Multi-Asset Strategies Team’s investment views
Tactical summary

Positioning highlights
Neutral on duration: Our bond exposure peaked in early January, but after a rally in bonds mainly driven by weak US growth data, we are back down across the threshold to neutral in our positioning. Trump’s economic policies — government job cuts, trade wars, general uncertainty — will weigh on economic growth, but much of that effect has been priced in, with markets now expecting three Federal Reserve cuts this year. Trade tariffs will cause prices to jump in the US but are not an inflationary shock. Once the one-time effect on prices has passed, future inflation could be lower than without the tariffs, given trade wars could depress economic growth.

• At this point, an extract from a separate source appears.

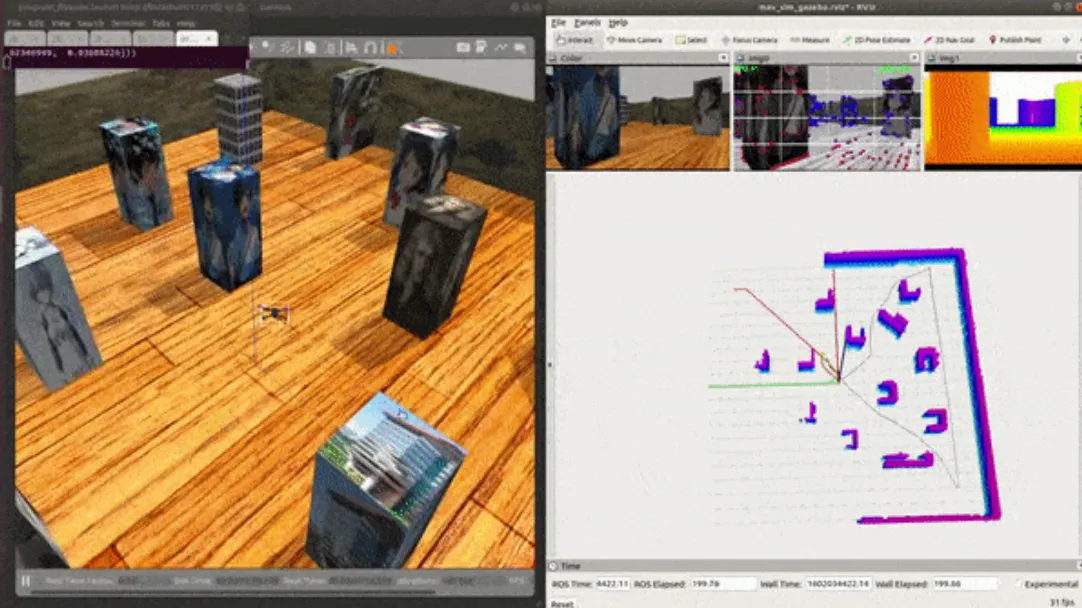Pick the Measure tool
The image size is (1082, 608).
click(x=809, y=40)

Overbought global stocks: We are bearish global equities for the second month in a row, after stock market gains — without a coincident improvement in fundamentals — finally brought valuations to overbought levels. We still think global economic growth will be fine and investor sentiment remains positive. But the growth in sales and profit margins required to justify current valuations is too ambitious for our taste.
US stocks running out of steam: After a historic run, US stocks have seemingly run out of steam. Their valuations are not at extreme levels, but they are pricier than most other equity markets globally — Canada excluded, notably. Plus, sentiment has recently shifted against US stocks: informed investors have been slowly turning away from the market since the end of 2024. Finally, earnings and sales revisions for the S&P 500 have turned sharply lower in recent weeks. International equities offer a more attractive risk-return trade-off in our view.
Canadian landing: After having an argument for the most disappointing advanced economy last year, Canada saw its economic data solidify in recent months. In a world without a trade war with the US, Canada’s growth slump would be receding, the job market would be on a durable uptrend, and the Bank of Canada might be done cutting rates. But that is not the cruel world we live in. In our view, the US will maintain tariff pressure on Canada throughout the next few quarters. The Canadian dollar will have to weaken even further to help the economy absorb the heavy blow of tariffs.
Defensive sectors shine bright: We generally like the defensive sectors of the S&P 500, including Staples, Health Care and Real Estate. They have attractive valuations after a few years of underperforming the broad index, and would benefit from the elevated macro uncertainty and slowing economic growth we expect for the coming months.